Über all den familiären Verwicklungen kommt aber auch der historische Kontext nicht zu kurz, denn über den Aufstieg der Familien erlebt man auch die industriellen Veränderungen mit, die diese Epoche und vor allem auch Portsmouth und Southampton geprägt haben: Den Ausbau der Eisenbahn und des Gasnetzes, das langsame Verschwinden von Schiffen aus Holz, die ersten Automobile bis hin zum Bau der Titanic, sowie die revolutionären Neuerungen auf dem Gebiet der Medizin: neuartige Operations- und Desinfektionstechniken und die aufkommende Emanzipation und Suffragettenbewegung. Die Protagonisten sind Teil dieser Entwicklung, sodass die historischen Ereignisse hier nie einfach nur als Kulisse dienen sondern fester Bestandteil der Geschichte sind.
Anna Helmin hat in wunderbarer und poetischer Sprache ein Buch über Mütter und Töchter geschrieben, über Söhne und Väter.
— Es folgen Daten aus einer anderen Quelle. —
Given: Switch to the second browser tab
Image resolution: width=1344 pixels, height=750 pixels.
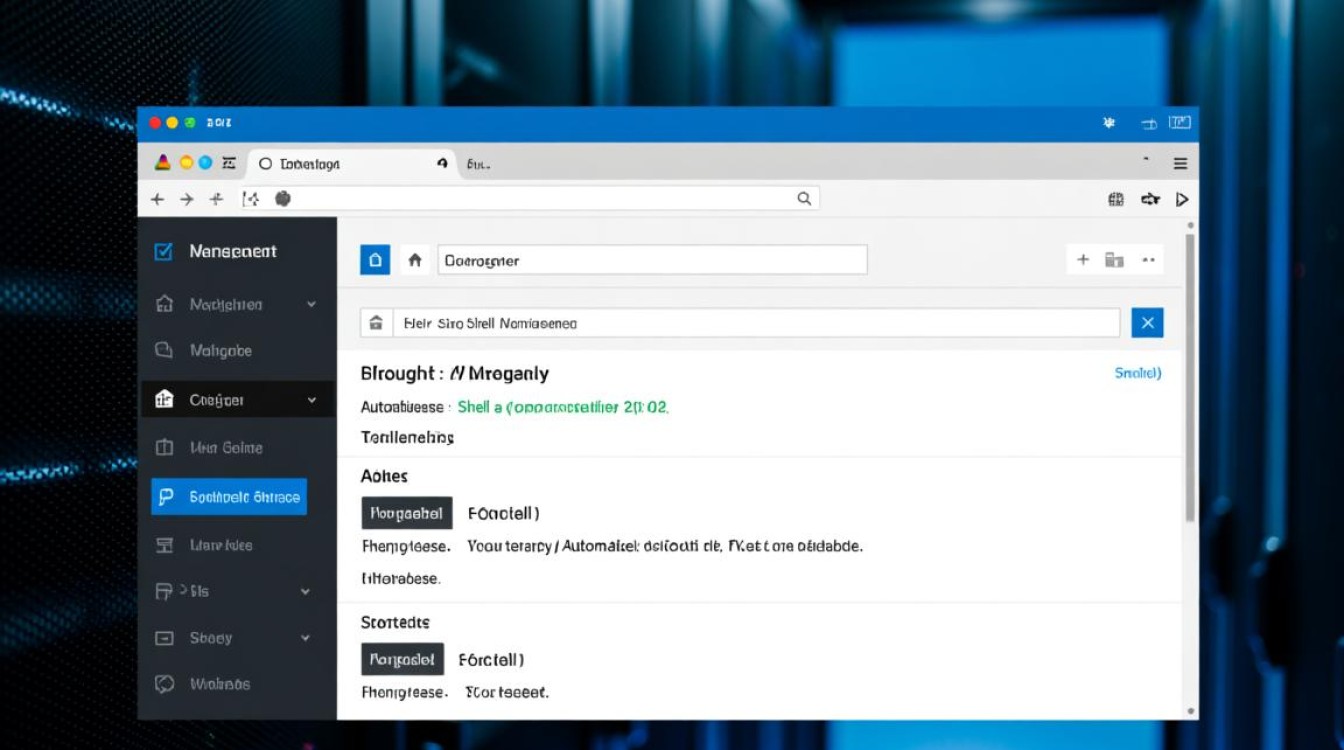Looking at the screenshot, I should 478,164.
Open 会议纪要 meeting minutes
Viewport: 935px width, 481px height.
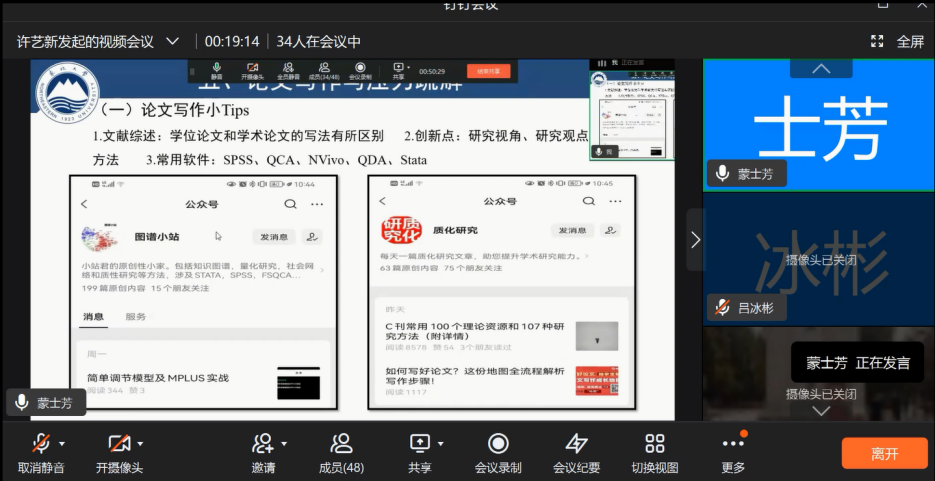pos(576,443)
Über das Leben selbst, das immer seinen eigenen Weg wählt, so sehr wir auch versuchen, mit unseren eigenen Plänen dagegen zu halten. Ein Buch, das vor Leben buchstäblich birst, in dem geliebt, gelitten und gehasst wird. Ein Buch, in dem Gerüche, Geräusche und Gefühle so plastisch dargestellt werden, dass man sie förmlich mit Händen greifen kann.
Wund habe ich mich gefühlt nach dem Umschlagen der letzten Seite, aufgerieben, müde und unendlich erschöpft. Unendlich traurig, weil ich mich von den Protagonisten trennen und sie ihre eigenen Wege gehen lassen musste. Aber auch beseelt von der Freude und dem Leid, dass ich mit ihnen geteilt habe und unendlich glücklich, dass Anna Helmin ein so wundervolles Buch geschrieben hat, das ich als echtes Geschenk an die Leser empfinde und das es geschafft hat, mich aus einem lange andauernden Lesetief zu reißen.
Das Buch ist derzeit nur als Club-Ausgabe erhältlich. Wann die Buchhandelsausgabe erscheint, weiß ich leider nicht. Die ISBN trage ich nach, wenn es soweit ist.